Question

Question 10 (2 points) Two harmonic waves traveling in opposite directions interfere to produce a standing wave described by y = 3 (sin 2x) (cos 5t) where X is in meters and t is in seconds.
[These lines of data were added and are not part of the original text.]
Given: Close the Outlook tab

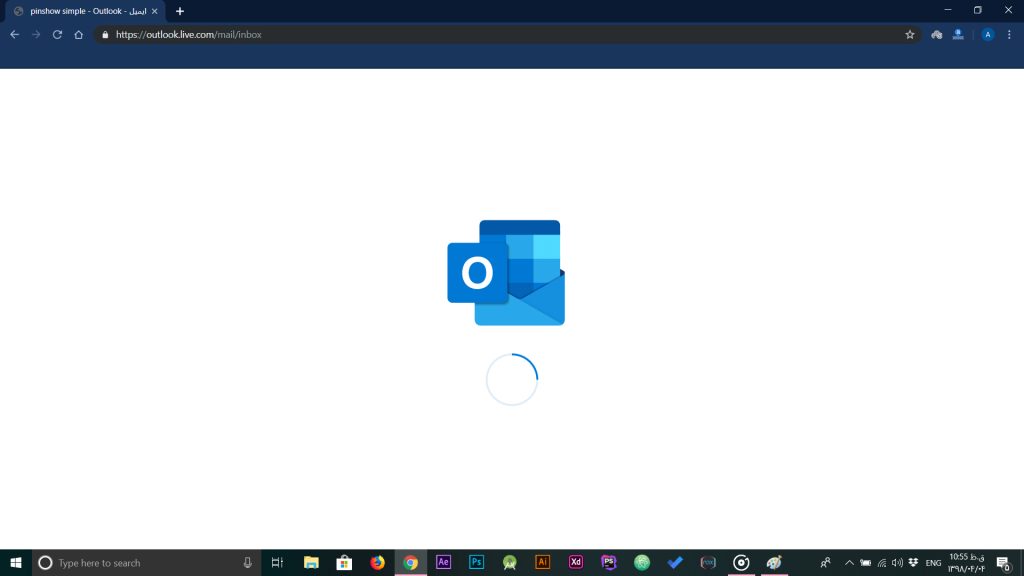Looking at the screenshot, I should (154, 11).
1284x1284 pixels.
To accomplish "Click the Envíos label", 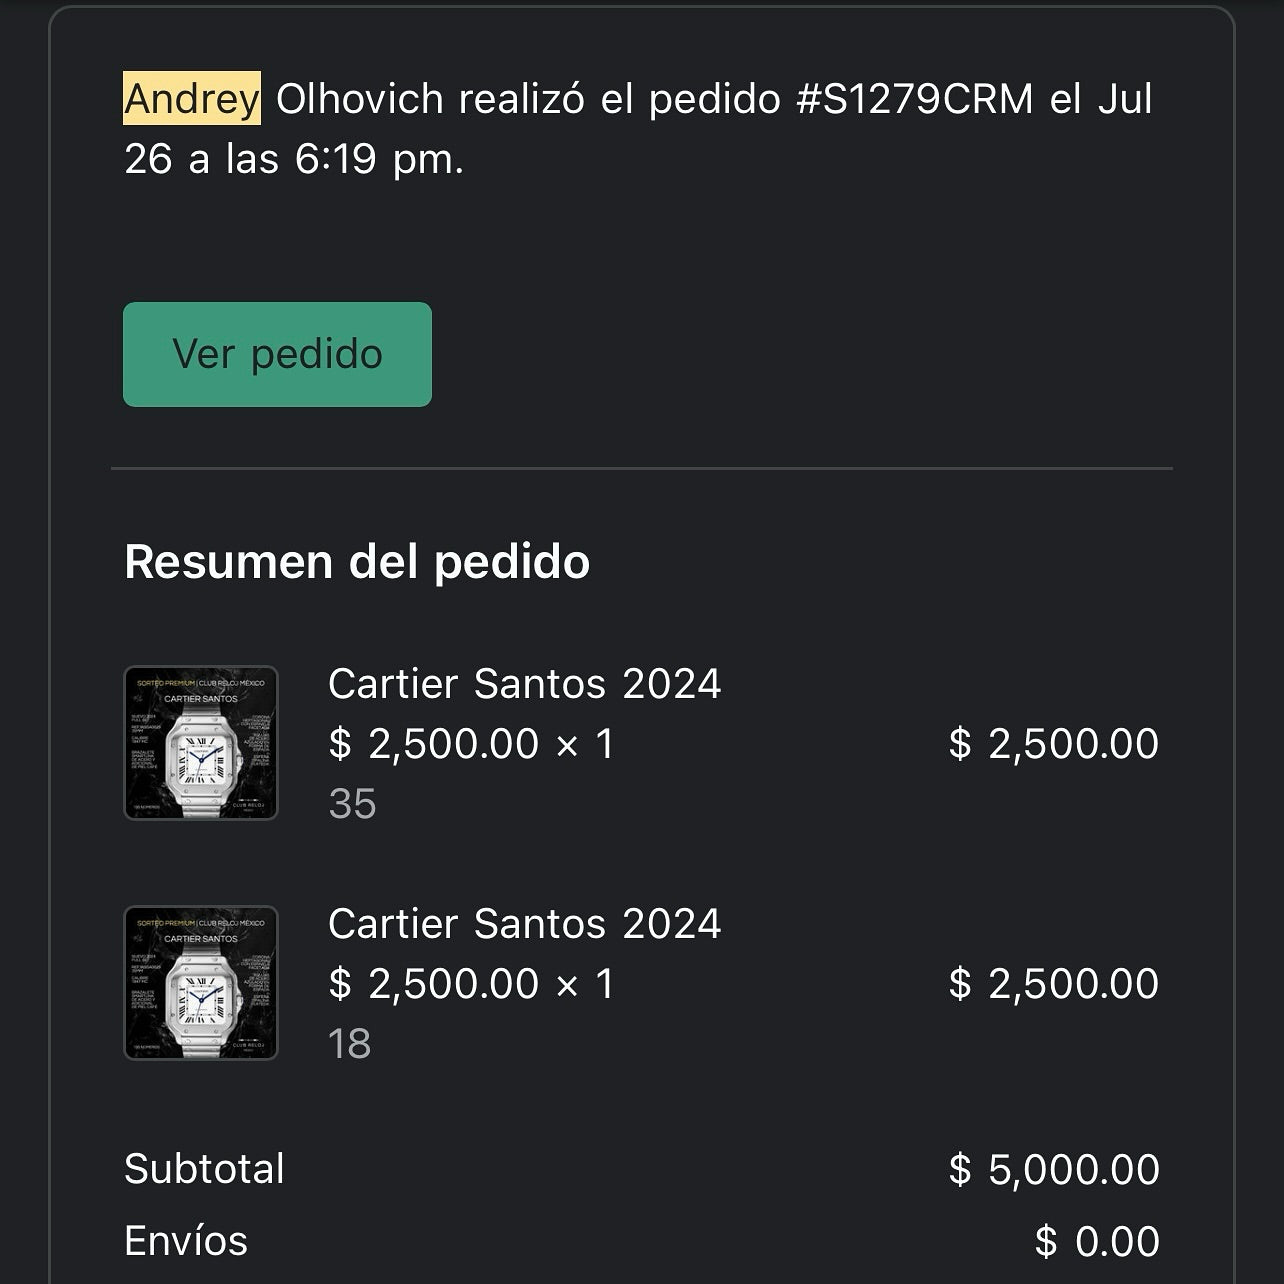I will pos(186,1241).
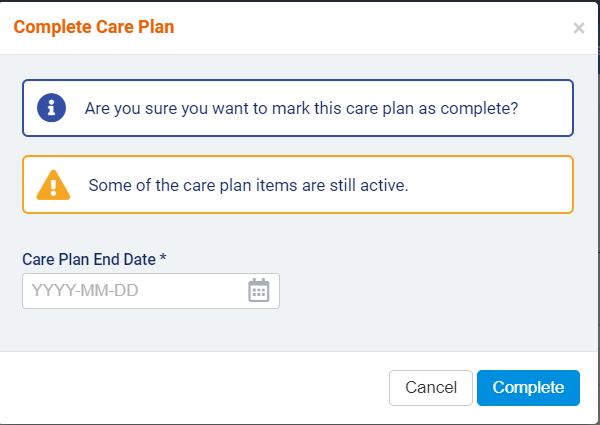Click the calendar icon in the date field
Image resolution: width=600 pixels, height=425 pixels.
click(x=259, y=291)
What is the wavelength of the interfering waves? 1.00 m 2.00 m 3.14 m O 6.28 m 12.0 m

Answer 1

$y=3(\sin 2x)(\cos 5t)$

$\Rightarrow y=\frac{3}{2}(2\sin 2x\cos 5t)$

$\Rightarrow y=\frac{3}{2}[\sin (2x+5t)+\sin (2x-5t)]$

$[\because 2\sin A\cos B=\sin (A+B)+\sin (A-B)]$

$\Rightarrow y=\frac{3}{2}\sin (2x+5t)+\frac{3}{2}\sin (2x-5t)$

$\Rightarrow y=y_{1}+y_{2}$

So, interfering waves are,

$y_{1}=\frac{3}{2}\sin (2x+5t)$

$y_{2}=\frac{3}{2}\sin (2x-5t)$

Compare it with, $y=A\sin (kx\pm \omega t)$

Where, $A=$ Amplitude

            $\omega =$ Angular frequency

            Wave number

            $\lambda =$ Wavelength

In both the interfering waves,

$\Rightarrow \frac{2\pi }{\lambda }=2$

$\Rightarrow \lambda =\pi =\mathbf{3.14\: m}$